I have recently discovered a potential biomarker and would like to validate its prognostic value in the TCGA dataset on late-stage melanama. I realized that one can make survival curves from the days_to_last_followup and days_to_death tabs, but the problem with that is that those survival data do not fully correlate with the related sequencing data. For instance, for a stage I melanoma patient it can be that the submitted_tumor_site is "Regional Lymp Node", which is incompatible with stage I. In other words, the staging was at the time of the original (earliest) diagnosis, and the submitted sample was from a relapsing tumor at a later date (and most likely higher stage). If I were to apply my biomarker to this set, in my opinion the above-mentioned sample would be mis-staged since the sequenced tumor has stage III/IV characteristics, while being staged as stage I.

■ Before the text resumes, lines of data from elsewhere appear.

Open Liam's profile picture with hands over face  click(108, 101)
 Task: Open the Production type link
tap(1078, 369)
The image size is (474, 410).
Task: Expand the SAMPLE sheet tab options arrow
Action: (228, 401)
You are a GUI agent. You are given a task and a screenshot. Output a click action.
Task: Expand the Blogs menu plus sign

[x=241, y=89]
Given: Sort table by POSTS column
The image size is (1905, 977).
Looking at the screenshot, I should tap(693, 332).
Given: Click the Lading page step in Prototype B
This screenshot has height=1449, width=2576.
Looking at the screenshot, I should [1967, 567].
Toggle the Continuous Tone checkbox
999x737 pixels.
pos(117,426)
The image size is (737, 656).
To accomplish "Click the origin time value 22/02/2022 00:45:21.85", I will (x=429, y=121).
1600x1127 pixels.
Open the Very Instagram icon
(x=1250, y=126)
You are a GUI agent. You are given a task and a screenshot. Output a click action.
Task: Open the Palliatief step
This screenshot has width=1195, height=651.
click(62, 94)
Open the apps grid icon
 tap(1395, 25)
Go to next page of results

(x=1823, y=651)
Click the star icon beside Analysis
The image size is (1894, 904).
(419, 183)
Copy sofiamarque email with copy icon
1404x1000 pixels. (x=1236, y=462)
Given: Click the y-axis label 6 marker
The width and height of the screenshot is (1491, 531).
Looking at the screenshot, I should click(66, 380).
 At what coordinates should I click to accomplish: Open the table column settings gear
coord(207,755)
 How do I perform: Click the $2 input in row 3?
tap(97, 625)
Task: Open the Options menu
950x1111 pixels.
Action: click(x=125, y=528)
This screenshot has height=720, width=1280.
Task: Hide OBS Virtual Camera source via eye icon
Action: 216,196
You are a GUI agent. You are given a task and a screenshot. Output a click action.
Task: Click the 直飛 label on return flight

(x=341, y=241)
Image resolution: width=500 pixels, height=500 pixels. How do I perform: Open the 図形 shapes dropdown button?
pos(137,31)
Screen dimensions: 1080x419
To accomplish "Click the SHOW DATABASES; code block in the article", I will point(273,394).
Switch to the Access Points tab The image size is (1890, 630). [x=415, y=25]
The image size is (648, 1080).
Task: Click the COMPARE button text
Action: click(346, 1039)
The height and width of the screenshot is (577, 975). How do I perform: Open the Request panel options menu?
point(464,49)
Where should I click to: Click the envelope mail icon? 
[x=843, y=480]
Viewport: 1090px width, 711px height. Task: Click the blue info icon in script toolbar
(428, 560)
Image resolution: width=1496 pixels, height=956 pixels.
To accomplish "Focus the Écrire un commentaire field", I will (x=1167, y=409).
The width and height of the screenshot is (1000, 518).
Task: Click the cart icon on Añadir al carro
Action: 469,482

An alternative approach would be to select samples based on the site of the submitted biopsy (for instance including only tumors that have spread into the regional lymph node), taking into account the fact that the biopsy was taken a number of days after the earliest diagnosis (the days_to_submitted_specimen_dx would provide me with that number). The problem with this is that (again) the staging should be taken into account, as staging obviously is a major determinant of outcome. Therefore, my question is whether the stage at the time the submitted biopsy was taken is available, and if so where I can find that (I have checked https://tcga-data.nci.nih.gov/docs/dictionary/ but did not find it there). If not, could anyone suggest to me what would be a fair alternative for coupling sequencing data to survival?
ps Sorry for being verbose but I found that survival and staging-related questions about the TCGA database are underrepresented and other Biostarrers might benefit from a slightly longer version of this post.